Na CPI, estamos na fase final do diagnóstico e, por meio dos depoimentos já realizados, conhecemos algumas ações positivas no Brasil, como a do Serviço de Investigação de Crianças Desaparecidas (Sicride), do Paraná, e da Delegacia Especial de Proteção à Crianças e ao Adolescente do DF, além de outros trabalhos importantes desenvolvidos nos estados de São Paulo e Alagoas.

A exposição do professor da Universidade Federal de Alagoas Luiz Antônio da Silva na CPI demonstrou a diferença do Brasil com outros países em relação aos desaparecidos. Segundo o professor, a Inglaterra, a Austrália e os Estados Unidos têm atenção e foco nos casos dos desaparecimentos; “o Brasil, não”.

Com base nas informações do secretário executivo do Conselho Nacional da Criança e do Adolescente (Conanda), Benedito Rodrigues dos Santos, e com análise no Sistema Integrado de Administração do Governo Federal (Siafi), percebemos que as ações do governo federal em relação à criança e ao adolescente são, no mínimo, inexpressivas. O governo não chegou a utilizar 1% do que estava destinado ao Fundo Nacional das Crianças e Adolescentes (FNCA) em 2009.

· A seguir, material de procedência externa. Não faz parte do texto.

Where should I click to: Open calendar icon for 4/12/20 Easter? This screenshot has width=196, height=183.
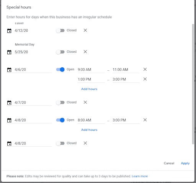[9, 31]
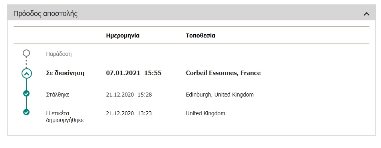Click the timestamp 21.12.2020 13:23

(x=129, y=113)
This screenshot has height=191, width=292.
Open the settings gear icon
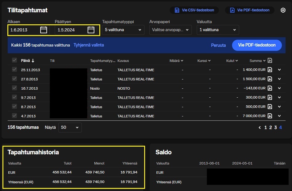283,10
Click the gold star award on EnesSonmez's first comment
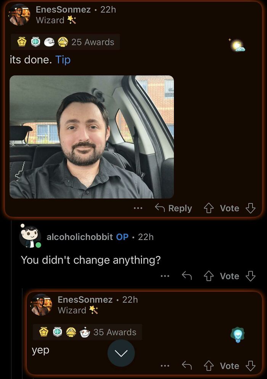This screenshot has height=379, width=267. click(x=21, y=42)
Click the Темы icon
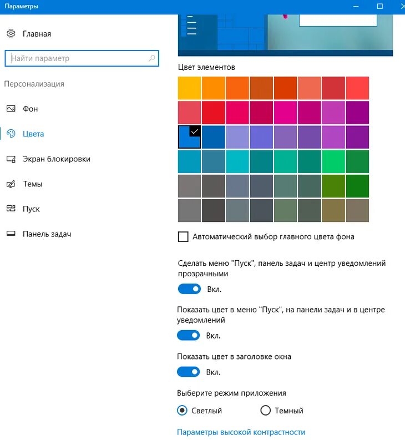 11,184
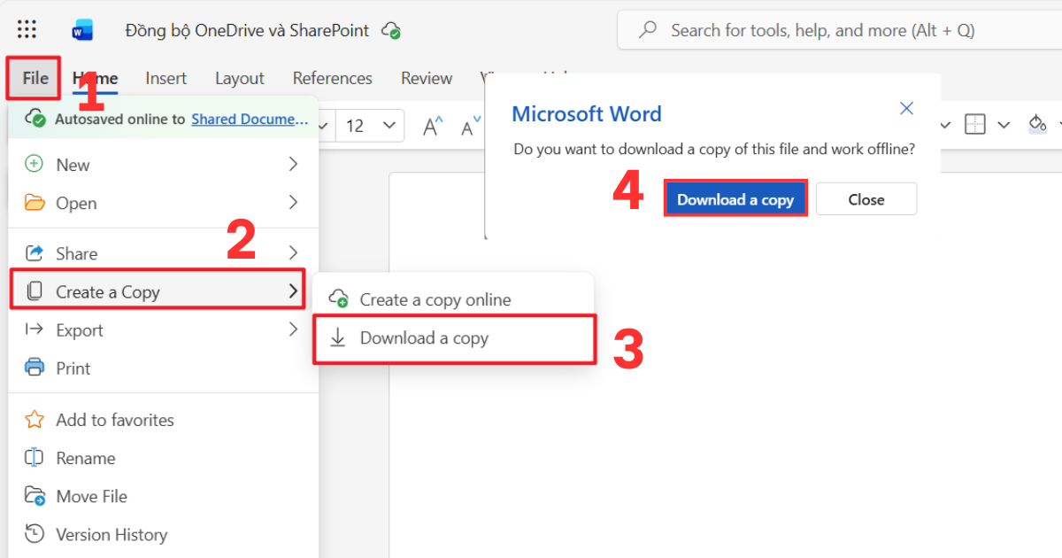Open the Shared Documents link
Image resolution: width=1062 pixels, height=558 pixels.
coord(250,118)
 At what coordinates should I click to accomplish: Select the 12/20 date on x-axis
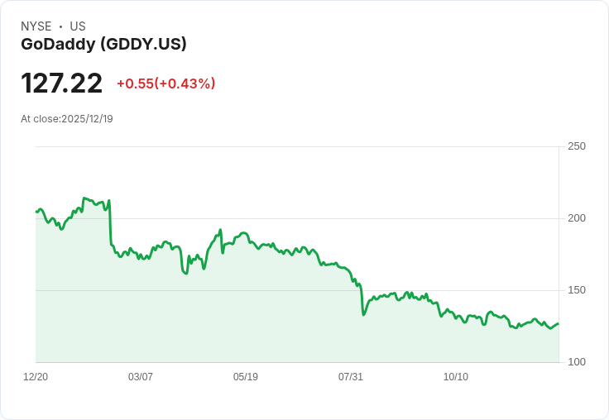coord(36,377)
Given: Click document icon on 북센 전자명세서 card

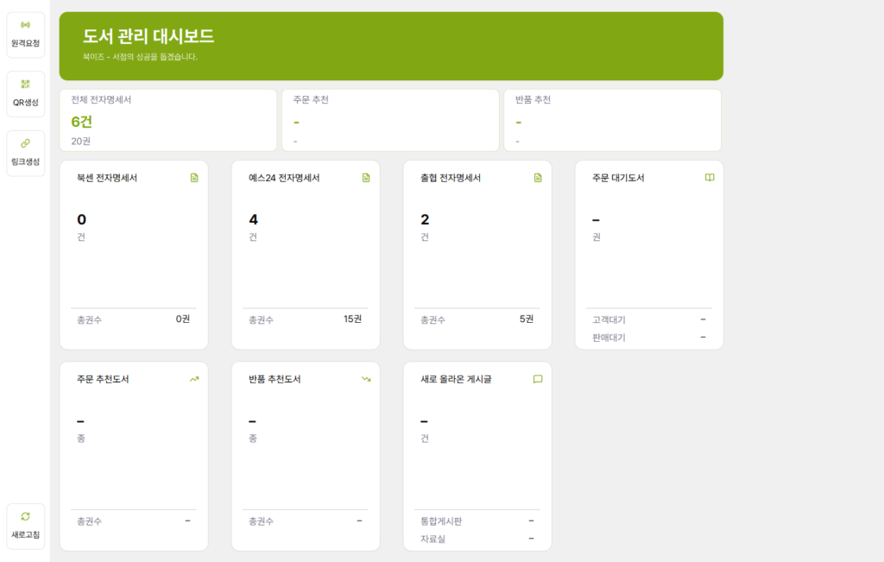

Vale destacar que o bem-estar da criança e do adolescente é de responsabilidade da família, da sociedade e do Estado. Dessa maneira, é preciso trabalhar, de modo a criar uma rede nacional de crianças e adolescentes desaparecidos, alicerçados em verdadeira política pública, com órgãos que sejam comprometidos e responsabilizados — e programas que efetivamente sejam executados.

(*) Deputado Federal pelo PSDB de São Paulo e vice presidente da CPI Destinada a Investigar as Decorrências do Desaparecimento de Crianças e Adolescentes no Brasil. Artigo publicado no "Correio Braziliense" em 09/03/10.